Я связался с первым секретарем и председателем горсовета Кохтла-Ярве и поставил их в известность о полученном распоряжении. Срочно был созван весь совет, где мы решили это распоряжение не выполнять. Именно для того, чтобы не будоражить людей.
Конечно, я понимал, что в случае победы хунты моя судьба будет туманной. Я не выполнил приказ, а значит, самое малое – это увольнение. Или трибунал. Или что-то еще. Однако мне было ясно, что вывести солдат на улицу – это спровоцировать недовольства, возможные волнения и столкновения. Кстати, через несколько часов я получил новое распоряжение, отменяющее предыдущее. Но эти несколько часов были достаточно волнующими.

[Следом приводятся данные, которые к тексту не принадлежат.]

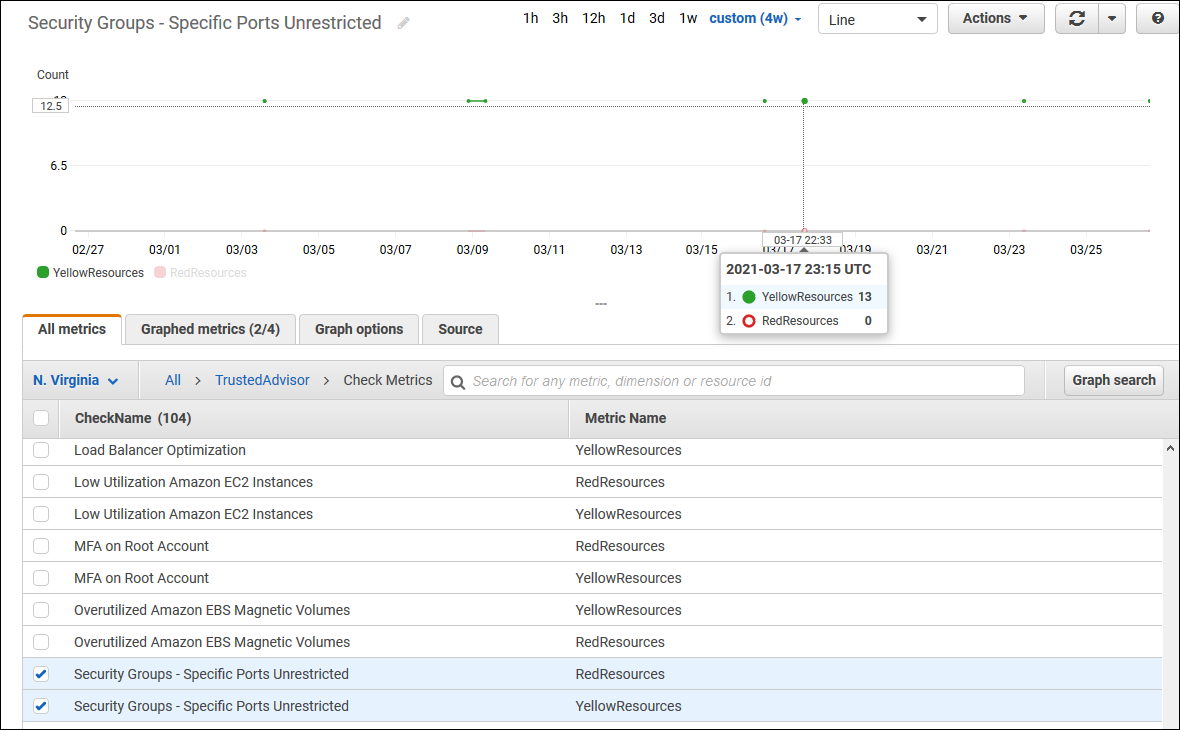Click the magnifier icon in the metric search bar
The width and height of the screenshot is (1180, 730).
coord(457,381)
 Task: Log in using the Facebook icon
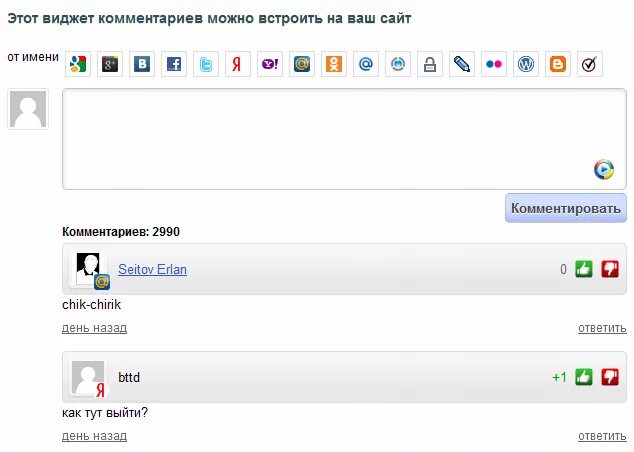tap(174, 64)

А второе воспоминание – это блокировка узла связи. По радио начали крутить призывы выйти на забастовки и акции неповиновения. Это нагнетало обстановку и тоже могло накалить страсти. Мы решили выключить трансляцию, а возле узла связи выставить пост охраны. Просто, чтобы ни у кого не возникло соблазна залезть и опять включить радиосигнал. После нас пытались обвинить чуть не в захвате узла связи, но это точно не было никаким захватом, все делалось с целью сохранить спокойствие в городе и регионе.
Димитрий Кленский, 20 августа 1991 года корреспондент русской редакции Эстонского радио
Я тогда был журналистом, сравнительно далеким от политики. Считал такую позицию принципиальной. Но по касательной – через интервью, пресс-конференции, встречи политиков с прессой – я общался с теми, кто принимал решения. Принимали решения, естественно, в Москве, но, главным образом, по ту сторону Балтики и Атлантического океана. О зазеркалье – поддержке Западом «Поющей революции» мы узнали позже. Так же, как и о запрете Москвы применять оружие против протестующих мирных жителей.

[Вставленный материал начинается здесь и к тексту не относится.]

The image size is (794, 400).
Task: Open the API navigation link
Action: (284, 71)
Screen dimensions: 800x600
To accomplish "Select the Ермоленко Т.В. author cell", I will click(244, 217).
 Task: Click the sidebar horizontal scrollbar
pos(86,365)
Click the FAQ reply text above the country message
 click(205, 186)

Наш, журналистский эпицентр был в старом доме Эстонского радио, куда меня пригласили ведущим во вторую ночь путча. Тоони Тонто провела первый нон-стоп в эфире. Как мне сказали, было решено не рисковать жизнями женщин. Политическое напряжение нарастало, в столице появились псковские десантники на танкетках. Я видел из окна русской редакции, как они заворачивали с Тартуского шоссе направо и на большой скорости промчались мимо Пионерского парка. Казалось, нет числа этим машинам.

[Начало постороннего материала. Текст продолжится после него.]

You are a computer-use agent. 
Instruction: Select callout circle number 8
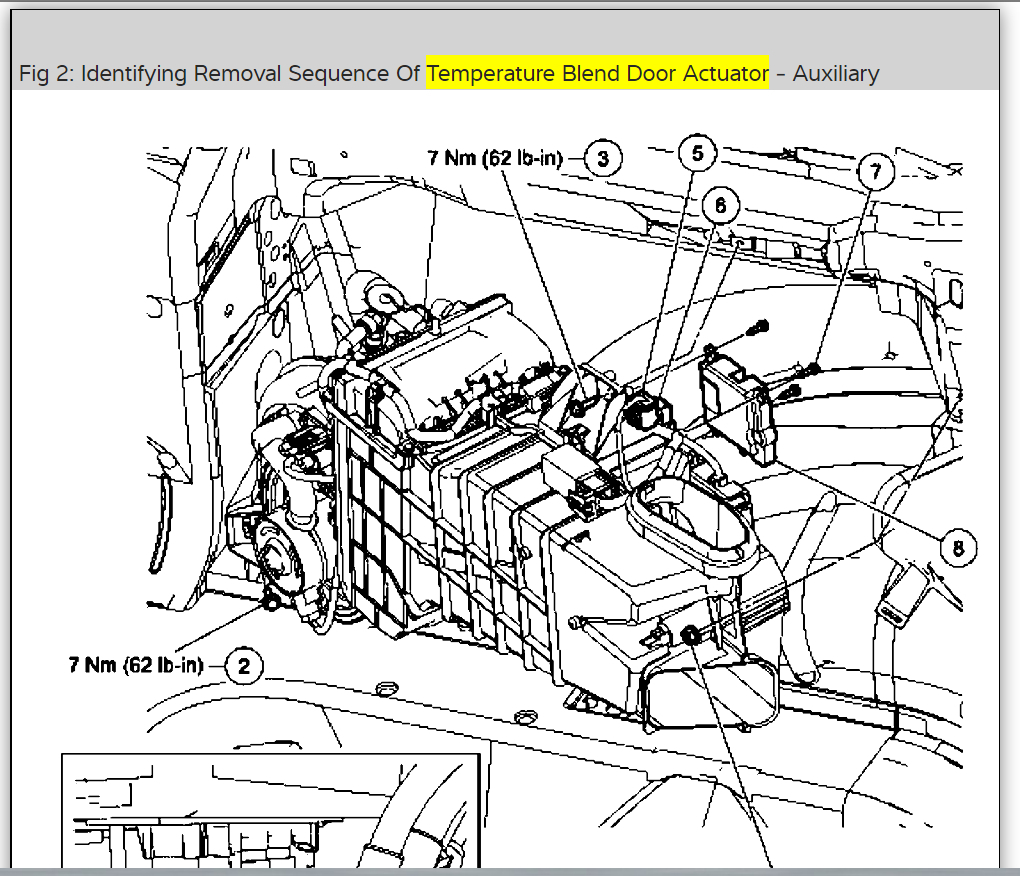click(958, 548)
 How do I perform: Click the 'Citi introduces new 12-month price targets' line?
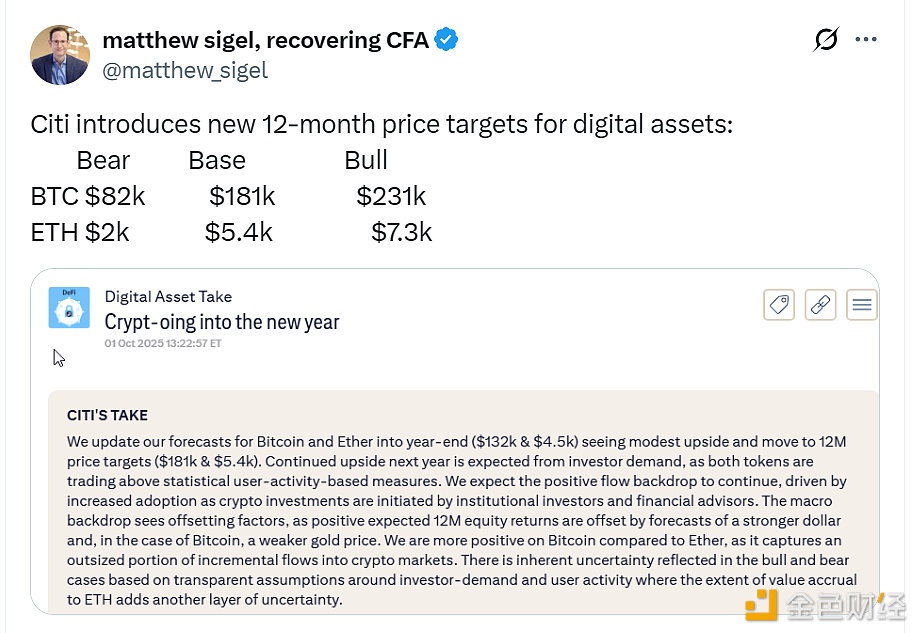click(382, 125)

Прибежала коллега Лариса Вийес, вся в слезах, не проронила ни слова. Впоследствии она навсегда уехала в Москву.
Руководство радио позволило приглашать в студию тех, кого мы сами считали нужным, и говорить, что считали нужным гости, да и мы сами. Карт-бланш объяснялся просто – почти все журналисты осудили ГКЧП, правда, были среди них и такие, кто при этом не разделял идеи Народного Фронта.
Моя ночь запомнилась тем, что улицы вокруг Дома радио были обставлены огромными валунами, дежурили добровольцы «Кодукайтсе» (позже его распустили как процентристский). Все ждали псковских десантников.